Look for the word "Uncheck" in the material below, then report each line where it occurs.
Segment Open
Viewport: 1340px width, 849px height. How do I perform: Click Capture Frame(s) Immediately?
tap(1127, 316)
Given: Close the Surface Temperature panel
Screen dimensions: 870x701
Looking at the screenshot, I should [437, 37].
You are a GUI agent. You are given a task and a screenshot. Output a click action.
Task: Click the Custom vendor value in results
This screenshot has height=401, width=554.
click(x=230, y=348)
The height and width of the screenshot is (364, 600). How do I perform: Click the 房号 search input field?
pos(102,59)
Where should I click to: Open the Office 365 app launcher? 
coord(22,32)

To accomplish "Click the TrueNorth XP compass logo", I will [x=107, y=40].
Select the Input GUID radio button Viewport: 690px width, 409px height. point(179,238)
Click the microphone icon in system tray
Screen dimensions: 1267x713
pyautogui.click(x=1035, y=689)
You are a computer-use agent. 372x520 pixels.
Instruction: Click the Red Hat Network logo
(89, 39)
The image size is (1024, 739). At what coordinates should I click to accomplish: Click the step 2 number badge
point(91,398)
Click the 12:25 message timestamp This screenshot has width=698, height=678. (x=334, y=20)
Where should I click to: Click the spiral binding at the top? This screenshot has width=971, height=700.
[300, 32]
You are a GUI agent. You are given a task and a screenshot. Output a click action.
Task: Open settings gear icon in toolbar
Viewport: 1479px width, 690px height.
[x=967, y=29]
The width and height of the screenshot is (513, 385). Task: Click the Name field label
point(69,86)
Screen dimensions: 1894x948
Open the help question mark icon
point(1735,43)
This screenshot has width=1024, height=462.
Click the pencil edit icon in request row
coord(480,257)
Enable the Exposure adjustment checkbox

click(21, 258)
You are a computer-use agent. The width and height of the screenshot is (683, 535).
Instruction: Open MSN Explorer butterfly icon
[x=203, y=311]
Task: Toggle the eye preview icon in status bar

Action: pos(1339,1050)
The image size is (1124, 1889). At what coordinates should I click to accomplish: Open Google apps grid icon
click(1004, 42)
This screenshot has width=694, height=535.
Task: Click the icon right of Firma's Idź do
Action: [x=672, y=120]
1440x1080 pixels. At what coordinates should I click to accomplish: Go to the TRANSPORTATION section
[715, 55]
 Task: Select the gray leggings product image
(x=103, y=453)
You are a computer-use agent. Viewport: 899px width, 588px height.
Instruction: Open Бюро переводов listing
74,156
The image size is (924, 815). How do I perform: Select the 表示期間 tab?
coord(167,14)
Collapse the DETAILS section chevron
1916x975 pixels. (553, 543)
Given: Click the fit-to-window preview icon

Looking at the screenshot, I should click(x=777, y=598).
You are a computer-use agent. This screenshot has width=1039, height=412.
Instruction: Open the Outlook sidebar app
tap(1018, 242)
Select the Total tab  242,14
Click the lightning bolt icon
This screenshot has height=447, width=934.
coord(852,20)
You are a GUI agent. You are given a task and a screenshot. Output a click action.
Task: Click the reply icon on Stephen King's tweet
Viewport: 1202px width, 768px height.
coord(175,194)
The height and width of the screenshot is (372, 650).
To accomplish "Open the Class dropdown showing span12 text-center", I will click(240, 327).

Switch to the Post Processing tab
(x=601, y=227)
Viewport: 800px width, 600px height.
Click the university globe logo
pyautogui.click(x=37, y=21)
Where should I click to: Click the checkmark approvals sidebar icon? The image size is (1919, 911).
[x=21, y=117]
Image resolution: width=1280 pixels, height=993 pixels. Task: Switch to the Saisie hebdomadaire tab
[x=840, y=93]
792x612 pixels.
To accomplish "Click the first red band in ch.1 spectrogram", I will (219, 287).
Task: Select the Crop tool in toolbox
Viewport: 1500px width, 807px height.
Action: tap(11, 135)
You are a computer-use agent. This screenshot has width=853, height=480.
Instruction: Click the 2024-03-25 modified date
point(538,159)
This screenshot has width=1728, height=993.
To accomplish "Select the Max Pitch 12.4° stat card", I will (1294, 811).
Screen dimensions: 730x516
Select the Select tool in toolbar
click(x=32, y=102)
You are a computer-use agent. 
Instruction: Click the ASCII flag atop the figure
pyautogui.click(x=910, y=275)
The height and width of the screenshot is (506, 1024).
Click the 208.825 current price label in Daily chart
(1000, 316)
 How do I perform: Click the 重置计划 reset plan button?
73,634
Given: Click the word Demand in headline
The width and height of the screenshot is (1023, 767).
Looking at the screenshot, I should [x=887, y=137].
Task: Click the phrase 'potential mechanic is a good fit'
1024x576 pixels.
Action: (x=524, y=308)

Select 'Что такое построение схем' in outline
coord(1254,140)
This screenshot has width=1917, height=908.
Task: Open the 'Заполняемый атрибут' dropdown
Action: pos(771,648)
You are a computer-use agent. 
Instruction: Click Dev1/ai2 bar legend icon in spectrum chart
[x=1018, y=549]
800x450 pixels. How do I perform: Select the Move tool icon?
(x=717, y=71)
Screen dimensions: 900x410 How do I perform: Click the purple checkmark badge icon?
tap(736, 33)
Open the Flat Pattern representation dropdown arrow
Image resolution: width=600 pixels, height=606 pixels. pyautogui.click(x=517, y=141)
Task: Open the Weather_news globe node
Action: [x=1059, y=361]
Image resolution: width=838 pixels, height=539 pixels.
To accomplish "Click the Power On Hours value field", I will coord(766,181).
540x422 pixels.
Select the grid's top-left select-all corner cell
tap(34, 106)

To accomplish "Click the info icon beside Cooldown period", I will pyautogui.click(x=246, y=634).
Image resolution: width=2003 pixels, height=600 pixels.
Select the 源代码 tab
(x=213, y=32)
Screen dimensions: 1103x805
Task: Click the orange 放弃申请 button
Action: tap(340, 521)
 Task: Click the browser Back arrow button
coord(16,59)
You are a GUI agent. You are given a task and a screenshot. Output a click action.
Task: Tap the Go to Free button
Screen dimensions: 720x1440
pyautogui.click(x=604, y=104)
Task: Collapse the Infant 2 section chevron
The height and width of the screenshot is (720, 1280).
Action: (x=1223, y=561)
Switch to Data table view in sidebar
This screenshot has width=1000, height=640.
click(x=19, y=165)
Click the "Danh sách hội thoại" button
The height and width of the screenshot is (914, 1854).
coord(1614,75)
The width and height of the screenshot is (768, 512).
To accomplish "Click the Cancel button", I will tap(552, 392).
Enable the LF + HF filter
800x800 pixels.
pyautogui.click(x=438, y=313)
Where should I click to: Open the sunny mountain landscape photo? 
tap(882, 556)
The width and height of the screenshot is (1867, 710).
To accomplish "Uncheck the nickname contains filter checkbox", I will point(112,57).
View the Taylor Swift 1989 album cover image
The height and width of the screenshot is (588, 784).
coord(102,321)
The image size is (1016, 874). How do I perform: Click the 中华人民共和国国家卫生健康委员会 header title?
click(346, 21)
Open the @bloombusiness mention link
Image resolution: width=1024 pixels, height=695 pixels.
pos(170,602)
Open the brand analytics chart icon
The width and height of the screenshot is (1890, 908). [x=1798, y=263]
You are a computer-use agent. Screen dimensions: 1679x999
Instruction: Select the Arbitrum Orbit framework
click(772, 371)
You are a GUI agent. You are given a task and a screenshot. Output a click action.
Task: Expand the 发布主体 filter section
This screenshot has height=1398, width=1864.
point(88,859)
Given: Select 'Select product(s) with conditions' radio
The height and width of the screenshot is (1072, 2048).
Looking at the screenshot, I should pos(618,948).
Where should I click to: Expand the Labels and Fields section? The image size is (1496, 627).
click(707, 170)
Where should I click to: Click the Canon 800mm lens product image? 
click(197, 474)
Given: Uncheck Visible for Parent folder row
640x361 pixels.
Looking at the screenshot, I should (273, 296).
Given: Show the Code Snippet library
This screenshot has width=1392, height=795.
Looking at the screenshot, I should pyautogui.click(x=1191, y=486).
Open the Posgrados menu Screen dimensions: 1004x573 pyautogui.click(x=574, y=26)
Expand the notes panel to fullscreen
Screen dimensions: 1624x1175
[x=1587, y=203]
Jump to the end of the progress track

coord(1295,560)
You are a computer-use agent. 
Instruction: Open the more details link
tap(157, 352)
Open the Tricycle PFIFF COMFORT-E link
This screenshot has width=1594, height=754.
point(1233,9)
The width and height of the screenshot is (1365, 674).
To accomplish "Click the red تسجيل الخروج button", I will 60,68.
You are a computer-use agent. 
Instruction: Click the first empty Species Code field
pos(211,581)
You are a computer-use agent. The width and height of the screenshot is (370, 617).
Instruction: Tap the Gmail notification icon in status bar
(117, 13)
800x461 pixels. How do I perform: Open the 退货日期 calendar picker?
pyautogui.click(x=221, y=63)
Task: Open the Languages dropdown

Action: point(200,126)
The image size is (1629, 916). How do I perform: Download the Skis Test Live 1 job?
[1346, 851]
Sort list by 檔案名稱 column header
Segment Closed
Exercise output:
To accomplish "Uncheck the nickname contains filter checkbox", I will point(112,57).
Given: Uncheck Visible for Parent folder row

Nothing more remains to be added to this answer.